Collected data
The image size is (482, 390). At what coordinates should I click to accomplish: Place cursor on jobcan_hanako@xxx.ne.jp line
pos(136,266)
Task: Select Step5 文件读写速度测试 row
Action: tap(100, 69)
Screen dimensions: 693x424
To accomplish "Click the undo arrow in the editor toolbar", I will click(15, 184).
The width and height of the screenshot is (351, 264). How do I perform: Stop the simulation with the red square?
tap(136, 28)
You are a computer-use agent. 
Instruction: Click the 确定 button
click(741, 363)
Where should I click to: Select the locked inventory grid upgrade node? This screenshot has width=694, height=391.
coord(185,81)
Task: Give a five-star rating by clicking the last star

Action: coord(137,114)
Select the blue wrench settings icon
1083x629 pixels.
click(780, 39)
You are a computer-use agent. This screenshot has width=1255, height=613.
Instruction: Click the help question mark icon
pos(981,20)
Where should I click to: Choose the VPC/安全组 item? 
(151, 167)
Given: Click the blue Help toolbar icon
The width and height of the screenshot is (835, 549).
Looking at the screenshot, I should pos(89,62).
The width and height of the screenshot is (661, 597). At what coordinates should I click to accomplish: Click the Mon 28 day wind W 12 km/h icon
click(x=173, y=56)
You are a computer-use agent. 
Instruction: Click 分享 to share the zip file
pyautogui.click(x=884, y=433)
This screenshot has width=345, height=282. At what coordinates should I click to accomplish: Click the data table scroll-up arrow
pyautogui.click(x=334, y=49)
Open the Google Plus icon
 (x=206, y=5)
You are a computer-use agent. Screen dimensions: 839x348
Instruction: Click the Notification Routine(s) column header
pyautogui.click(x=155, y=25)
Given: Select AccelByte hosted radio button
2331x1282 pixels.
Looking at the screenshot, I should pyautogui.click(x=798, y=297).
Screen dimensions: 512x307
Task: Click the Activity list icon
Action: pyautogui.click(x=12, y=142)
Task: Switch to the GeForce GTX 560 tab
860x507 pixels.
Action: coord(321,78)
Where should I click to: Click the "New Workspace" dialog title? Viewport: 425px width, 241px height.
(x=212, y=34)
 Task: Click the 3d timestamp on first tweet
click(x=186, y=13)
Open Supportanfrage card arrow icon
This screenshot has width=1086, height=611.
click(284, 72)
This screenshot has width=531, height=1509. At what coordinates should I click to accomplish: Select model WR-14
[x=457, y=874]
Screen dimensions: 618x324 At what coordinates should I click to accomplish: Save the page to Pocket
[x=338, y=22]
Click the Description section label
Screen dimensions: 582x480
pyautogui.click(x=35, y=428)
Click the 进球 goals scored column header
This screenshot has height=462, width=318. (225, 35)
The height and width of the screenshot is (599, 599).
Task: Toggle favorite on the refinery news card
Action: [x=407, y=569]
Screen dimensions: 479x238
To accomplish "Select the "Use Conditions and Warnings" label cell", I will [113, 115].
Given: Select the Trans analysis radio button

Problem description >> The records above must be transcribed in full, word for word.

Reply >>
The image size is (482, 390). At what coordinates should I click to accomplish: Place cursor on jobcan_hanako@xxx.ne.jp line
pos(136,266)
Task: Select Step5 文件读写速度测试 row
Action: tap(100, 69)
Screen dimensions: 693x424
To accomplish "Click the undo arrow in the editor toolbar", I will click(15, 184).
The width and height of the screenshot is (351, 264). How do I perform: Stop the simulation with the red square?
tap(136, 28)
You are a computer-use agent. 
Instruction: Click the 确定 button
click(741, 363)
Where should I click to: Select the locked inventory grid upgrade node? This screenshot has width=694, height=391.
coord(185,81)
Task: Give a five-star rating by clicking the last star

Action: coord(137,114)
Select the blue wrench settings icon
1083x629 pixels.
click(780, 39)
You are a computer-use agent. This screenshot has width=1255, height=613.
Instruction: Click the help question mark icon
pos(981,20)
Where should I click to: Choose the VPC/安全组 item? 
(151, 167)
Given: Click the blue Help toolbar icon
The width and height of the screenshot is (835, 549).
Looking at the screenshot, I should pos(89,62).
The width and height of the screenshot is (661, 597). At what coordinates should I click to accomplish: Click the Mon 28 day wind W 12 km/h icon
click(x=173, y=56)
You are a computer-use agent. 
Instruction: Click 分享 to share the zip file
pyautogui.click(x=884, y=433)
This screenshot has width=345, height=282. At what coordinates should I click to accomplish: Click the data table scroll-up arrow
pyautogui.click(x=334, y=49)
Open the Google Plus icon
 (x=206, y=5)
You are a computer-use agent. Screen dimensions: 839x348
Instruction: Click the Notification Routine(s) column header
pyautogui.click(x=155, y=25)
Given: Select AccelByte hosted radio button
2331x1282 pixels.
Looking at the screenshot, I should pyautogui.click(x=798, y=297).
Screen dimensions: 512x307
Task: Click the Activity list icon
Action: pyautogui.click(x=12, y=142)
Task: Switch to the GeForce GTX 560 tab
860x507 pixels.
Action: coord(321,78)
Where should I click to: Click the "New Workspace" dialog title? Viewport: 425px width, 241px height.
(x=212, y=34)
 Task: Click the 3d timestamp on first tweet
click(x=186, y=13)
Open Supportanfrage card arrow icon
This screenshot has width=1086, height=611.
click(284, 72)
This screenshot has width=531, height=1509. At what coordinates should I click to accomplish: Select model WR-14
[x=457, y=874]
Screen dimensions: 618x324 At what coordinates should I click to accomplish: Save the page to Pocket
[x=338, y=22]
Click the Description section label
Screen dimensions: 582x480
pyautogui.click(x=35, y=428)
Click the 进球 goals scored column header
This screenshot has height=462, width=318. (225, 35)
The height and width of the screenshot is (599, 599).
Task: Toggle favorite on the refinery news card
Action: [x=407, y=569]
Screen dimensions: 479x238
To accomplish "Select the "Use Conditions and Warnings" label cell", I will [113, 115].
Given: Select the Trans analysis radio button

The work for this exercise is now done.